I saw this going around Facebook a few days ago.
“‘The tree who set healthy boundaries.’ A parody alternate ending of Shel Silverstein’s The Giving Tree, part of the ‘Topher Fixed It’ series for young people.”
https://www.topherpayne.com/giving-tree









The audacity.
What frustrates me are the reactions to this edit. People were saying, “I didn’t know I needed this,” “Thank you, I always had a problem with the original,” and “Oh, this is so much better!”
But the original story implied this message. The stump at the end is unsettling. It disturbed Topher enough that he felt it his duty to make this edit. But in doing so, he missed the point. It’s supposed to make you uncomfortable, so you think, “She shouldn’t have given him everything. She should have set boundaries,” without Silverstein stating this directly.
That’s what poetry and metaphors are for: to paint a picture and make you think. Telling, as this edit does, becomes less of a story and more, “Sit down, shut up, and let me tell you what’s right.” Fiction and poetry are not the avenues to do this so overtly. Nonfiction is. Even then, it could be handled better than spelling everything out.
[This is the problem with poetry these days. It’s all about feelings and “profound” statements with very few images or metaphors for the reader / listener to enjoy and ponder. These works denigrate the long history of poetry, and in my opinion should be labeled under a new genre, rather than as poems. I propose “confessionals.”
It’s indicative of our times that anyone with a keyboard can call themselves a professional writer, without going through the education to understand what the purpose of the craft is. And as long as we have platforms like this, that will never change. It’s so much harder to sift through the trash, especially when trash is front and center by creators who were popular before they started writing. Common folk see what’s popular and emulate that, rather than actual good, literary work, and here we are with the contemporary poetry scene.]
Rant aside, I do not think this is trash per se. I do appreciate what he was trying to do here, but critical thinking through analysis is part of literature. Learning this ability starts in childhood. Sadly, people now seem to abandon it when they leave school. Edits like this remove the need to retain it. Without critical thinking, we become victims to herd mentality, which is dangerous. Herd mentality is how dictators come to power.

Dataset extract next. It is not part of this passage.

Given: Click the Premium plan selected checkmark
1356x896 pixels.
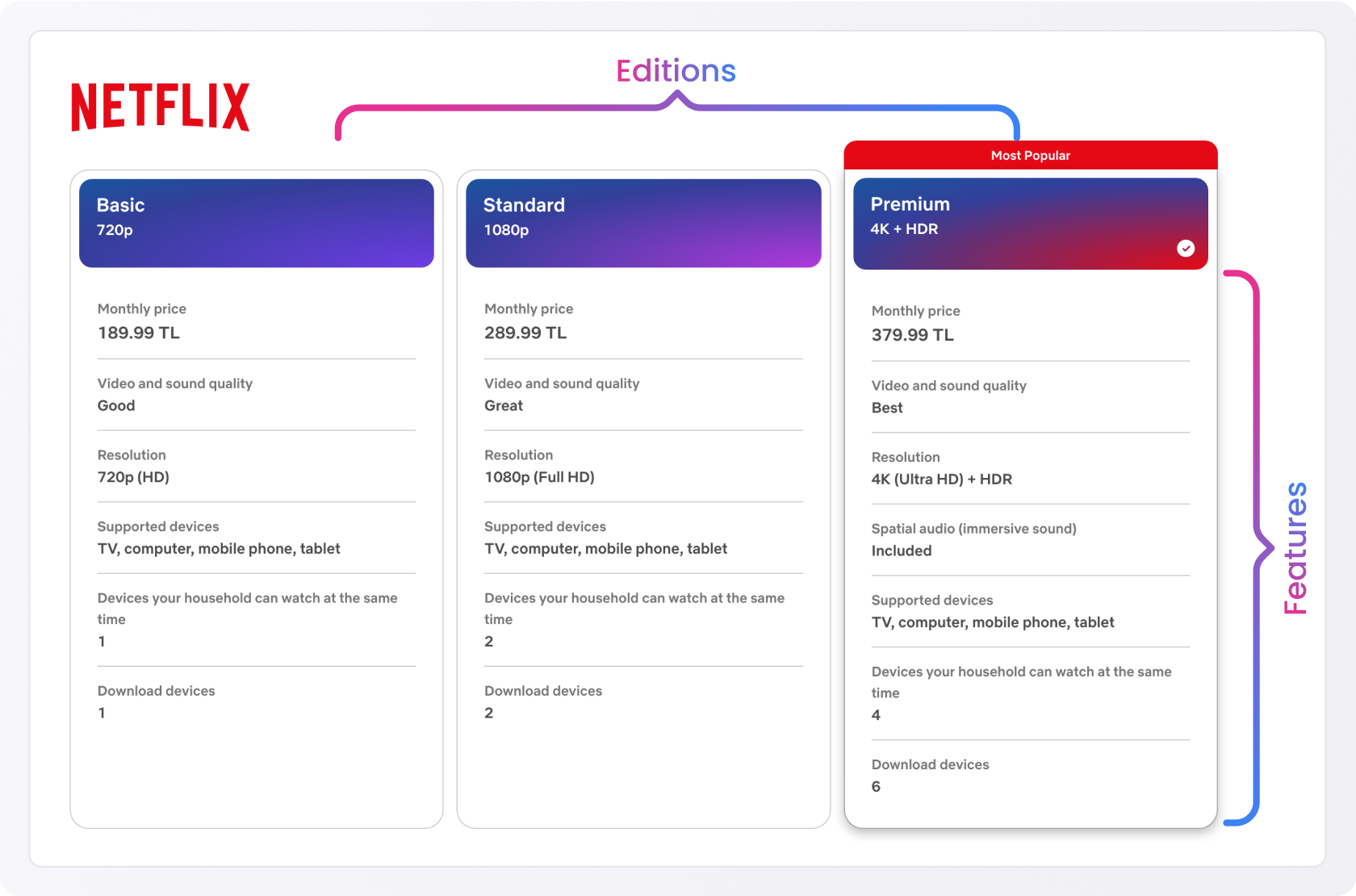Looking at the screenshot, I should point(1185,249).
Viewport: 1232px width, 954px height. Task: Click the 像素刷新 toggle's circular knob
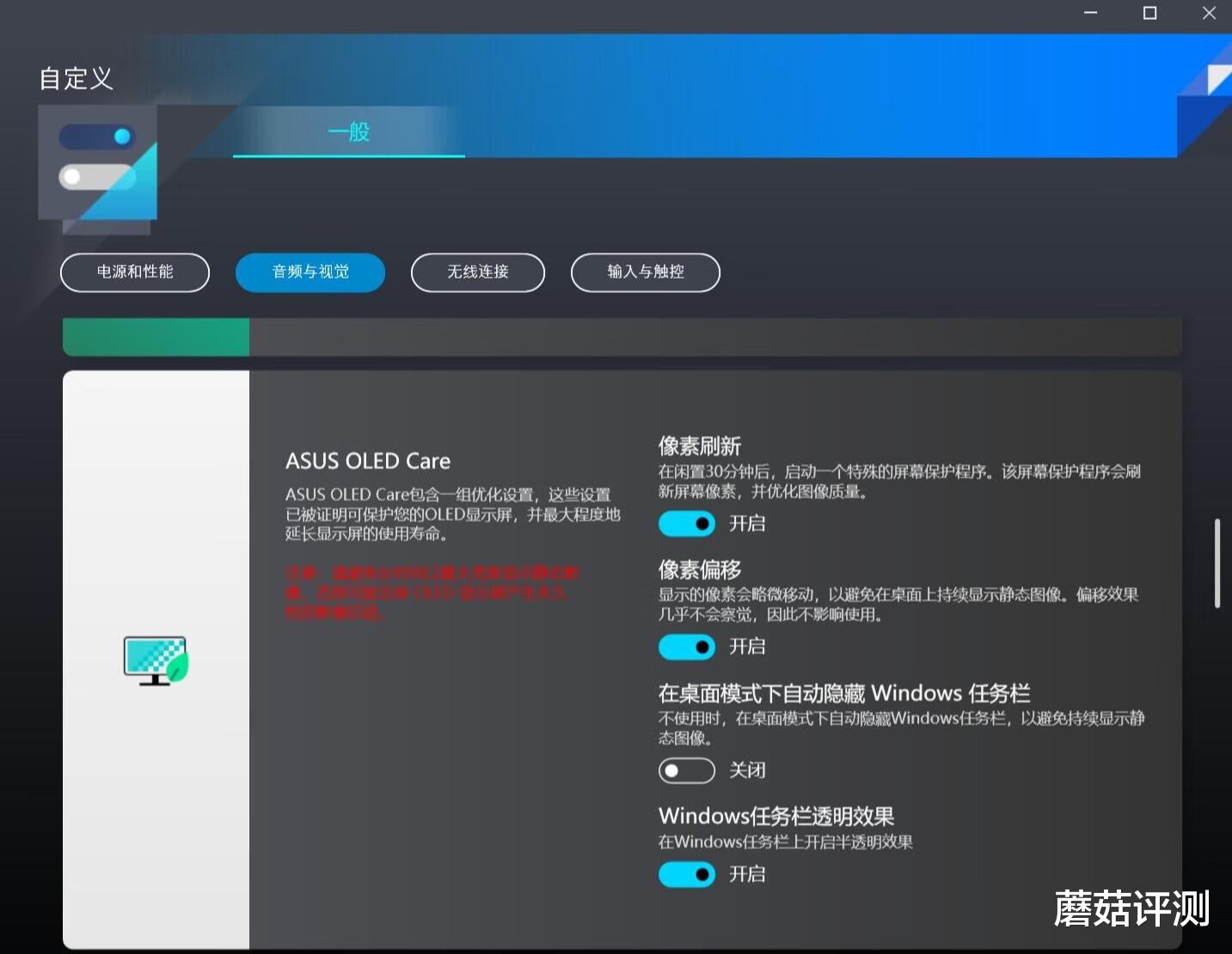click(702, 523)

Saralyn, you’re overreacting. This is just a child’s story that somebody expanded and expounded. First world countries aren’t going to become dictatorships, you conspiracy nut.
Maybe you’re right. But every big tree starts with a small seed.
Thank you for coming to my TED Talk.
Post-script: Topher Payne really should know better. He has won literary and playwriting awards. Perhaps this series is a grasp for extra attention. If it is, I suppose he’s achieved his goal. But if he sincerely thought these books needed fixing in this way, he has shown that even humanities degrees should have continuing education requirements. Because he’s forgotten a thing or two.
But then, his accolades are mainly in theater. Dialogue-driven experience does not lend itself to poetic expression. He should stay in his field.